Collected data entries
* * *
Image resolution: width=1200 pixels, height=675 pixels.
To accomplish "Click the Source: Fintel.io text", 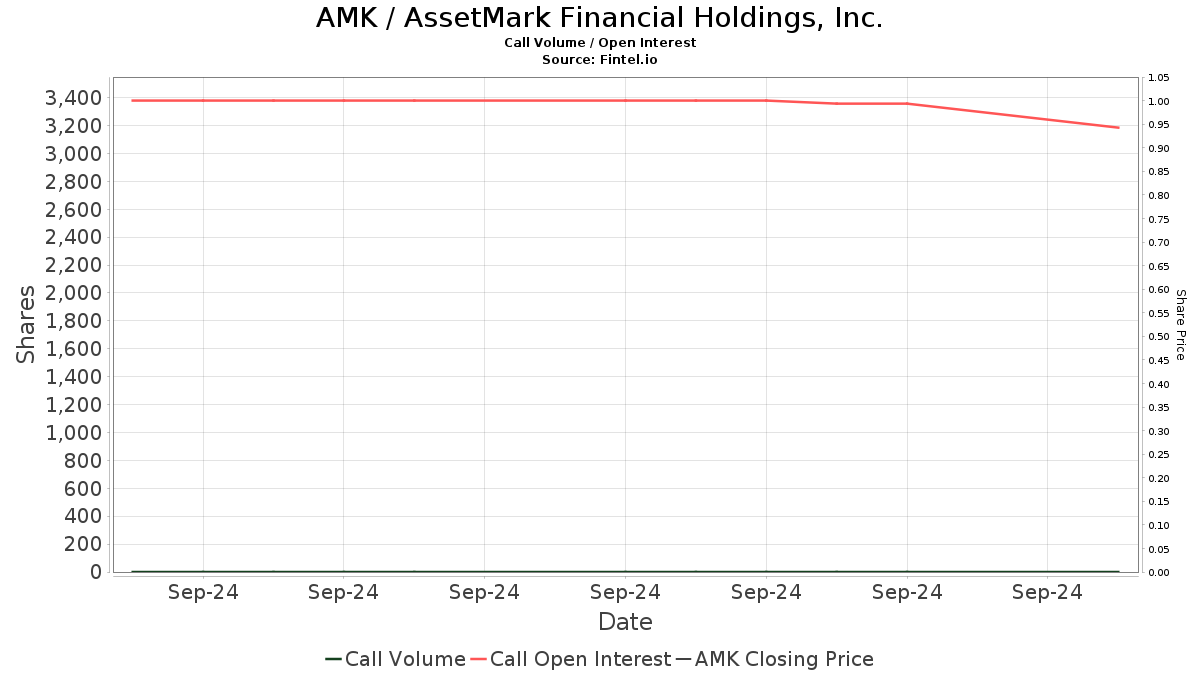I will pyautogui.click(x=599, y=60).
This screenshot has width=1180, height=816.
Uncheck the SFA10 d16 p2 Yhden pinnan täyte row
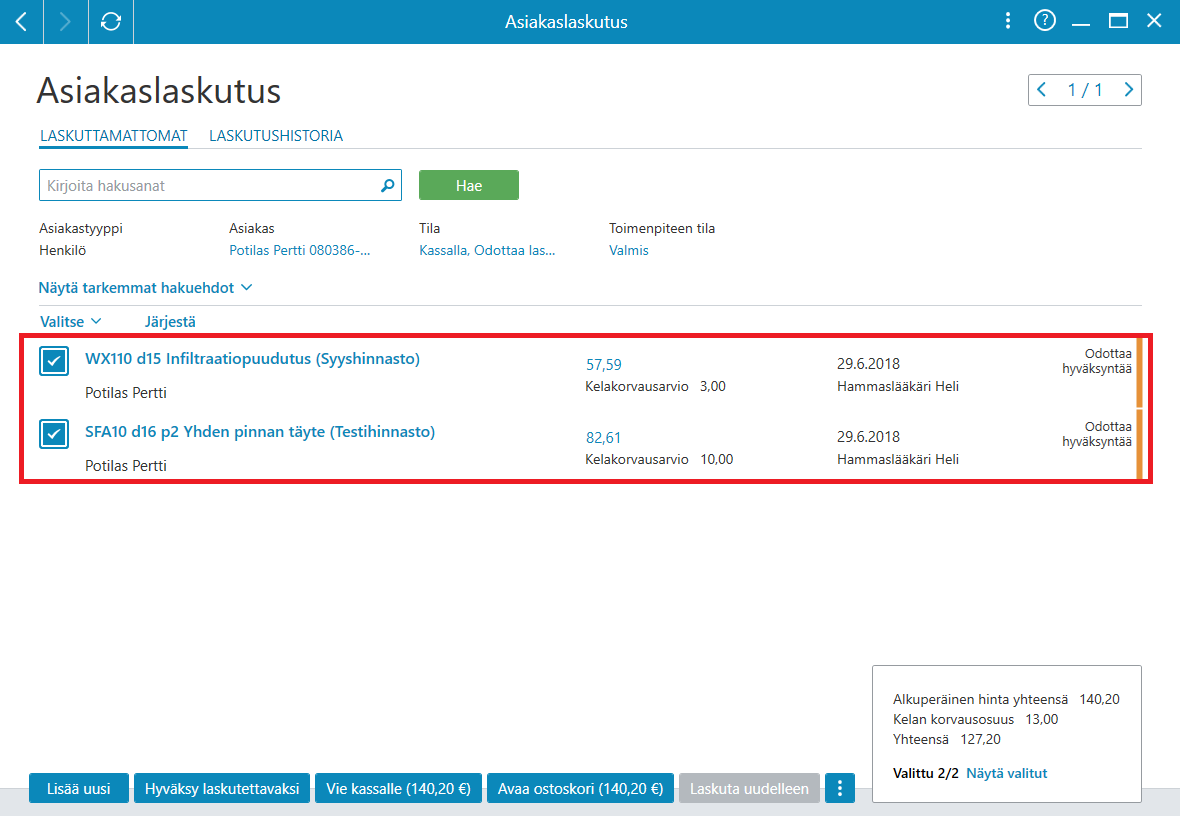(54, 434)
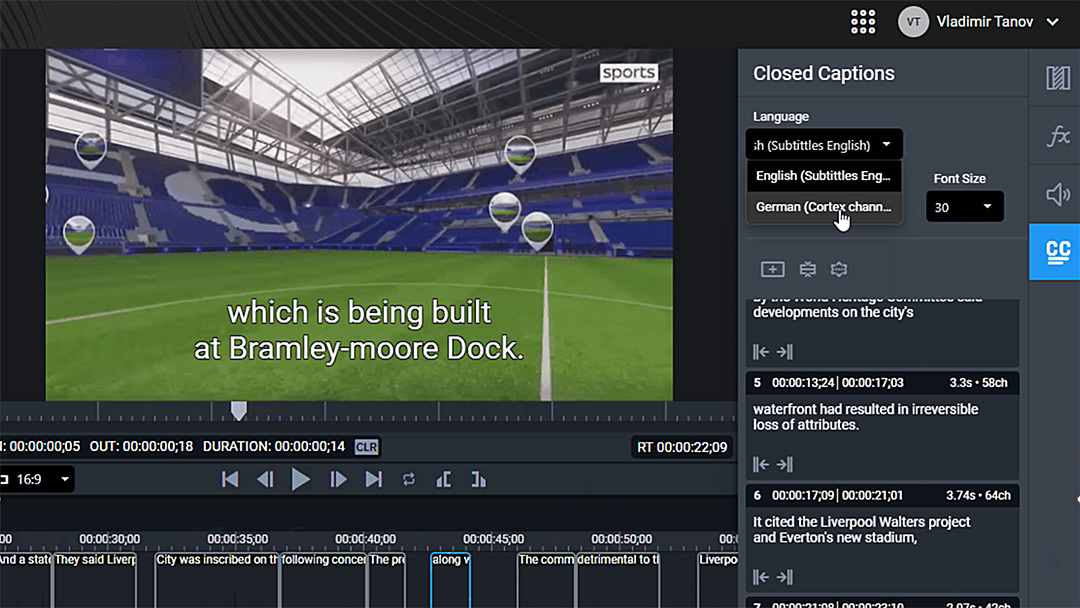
* * *
*WHAT YOU SHOULD DO*
Please put the lines of the listing into a numbered list, beginning at the line that contains "This screenshot has width=1180, height=816." and running through the end of the listing, with blank lines skipped. Leave the pictures out of your answer.

*EXERCISE ANSWER*
1. This screenshot has width=1180, height=816.
2. Uncheck the SFA10 d16 p2 Yhden pinnan täyte row
3. (54, 434)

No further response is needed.